You’ll recover between workouts faster. I’m currently dealing with some issues with my Ulcerative Colitis and haven’t been able to workout as much. However, prior to getting sick again I was training pretty hard. I was averaging between 3-4 hours a day. I rarely felt run down, sore, beat up, and unmotivated. A proper wrestling nutrition plan will help you recover faster and as a result, you’ll get better faster.
Step 1 doesn’t need to be some massive overhaul to your current diet.
Instead, just take it in small steps.
For instance, instead of eating Lucky Charms for breakfast how about you try a high fiber cereal?
And while you’re at it, maybe throw in a piece of fruit or a handful of raw nuts.
See, it’s not that hard to make improvements.
And guess what?
If you’re in a situation where you can’t make the best eating decision you’re not going to completely negate the effects of your diet.
Just focus on doing the best you can and continually strive to make improvements in your diet.
Step 2: Learn To Count Calories.
I know what you’re thinking…
“Dickie, I know of a lot of diet plans that say you don’t need to count calories. Why shouldn’t I just follow one of those?”
Answer- because when you have a diet that you are marketing to 300+ pound Large Americans who eat fast food for every meal there’s no need to worry about small details like counting calories.

**EXERCISE**
Extend the text on wrestling nutrition by writing what comes next after its final sentence. These records have no connection to the text on wrestling nutrition.

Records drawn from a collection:
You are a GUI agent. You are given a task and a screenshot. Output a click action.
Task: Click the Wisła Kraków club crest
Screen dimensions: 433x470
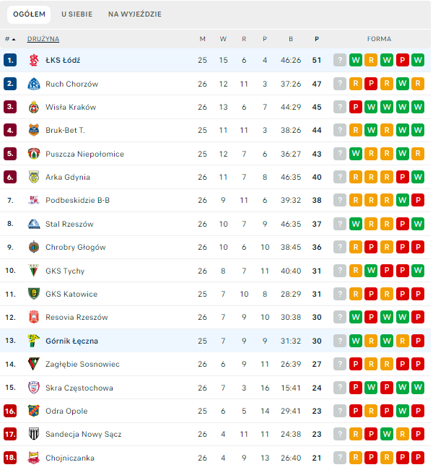point(33,108)
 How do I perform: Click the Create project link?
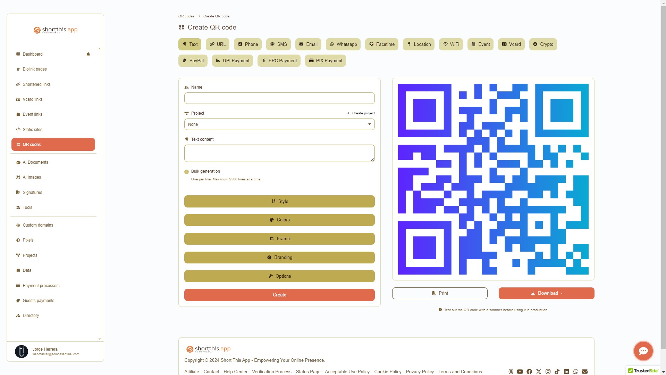point(361,113)
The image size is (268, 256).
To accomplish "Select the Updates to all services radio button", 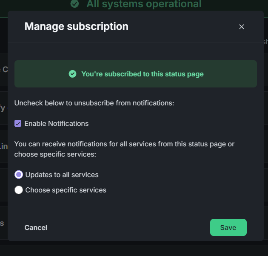I will (19, 175).
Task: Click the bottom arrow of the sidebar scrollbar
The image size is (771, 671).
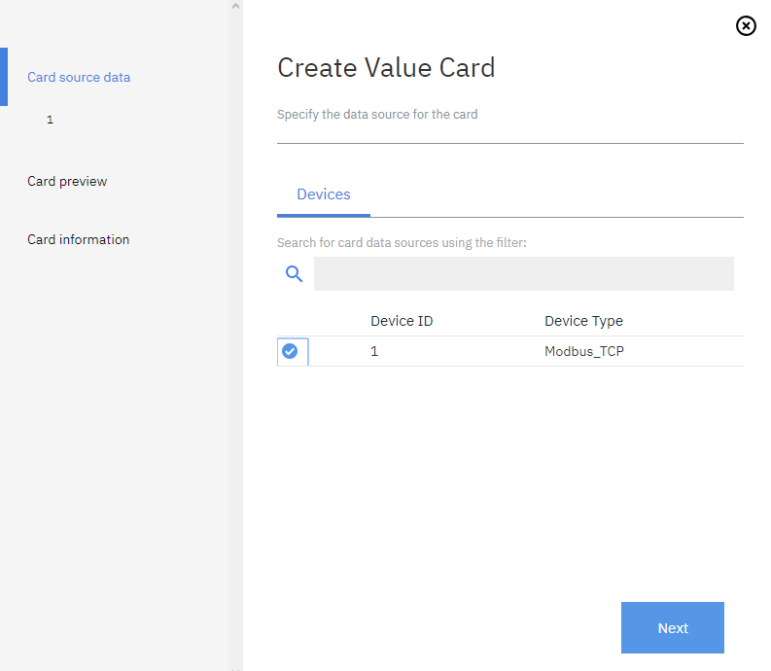Action: (234, 667)
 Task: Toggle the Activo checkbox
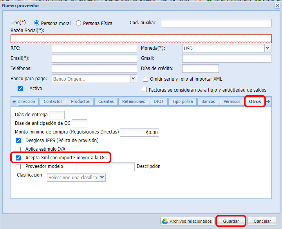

**ANSWER TO THIS TASK**
I didn’t count calories when I first started my plan. However, once I got settled in with meals that I felt good eating, eventually I needed to. Why?
I don’t care how clean you’re eating. If your taking in more calories than you’re burning you’re not going to get leaner following your wrestling nutrition plan.
Want more proof?
Insert image of any bodybuilder ever.
…No, that’s not a typo. I just don’t feel like putting a bunch of pics of huge dudes in thongs on my blog.
But seriously, bodybuilders are some of the most regimented dieters ever.
Besides, getting leaner there is one big benefit to counting your calories- you have a record you can look back to.
Why is this important?
Maybe you had low energy in the wrestling room on a certain day. You can look back and see what you ate and how many calories you had before practice. You can use this info and compare it to days you’ve had great practices.
Maybe you feel beat up and sore a couple days after a lift. You can look back and see what you ate and what your calories were to get a good idea of how this may be affecting you.
Maybe you haven’t gained or lost weight for the last 2-3 weeks. You can look back and see how many calories you were averaging.
I’ll be honest, it’s a pain in the ass when you first start. However, once you get the hang of it, it becomes second nature. In fact, you’ll find that you eat a lot of the same things on a regular basis, which makes tracking even easier.
Here are some things that I use to help get you started:
Calorie Counter– You can use any one you want. I just searched Google and found this.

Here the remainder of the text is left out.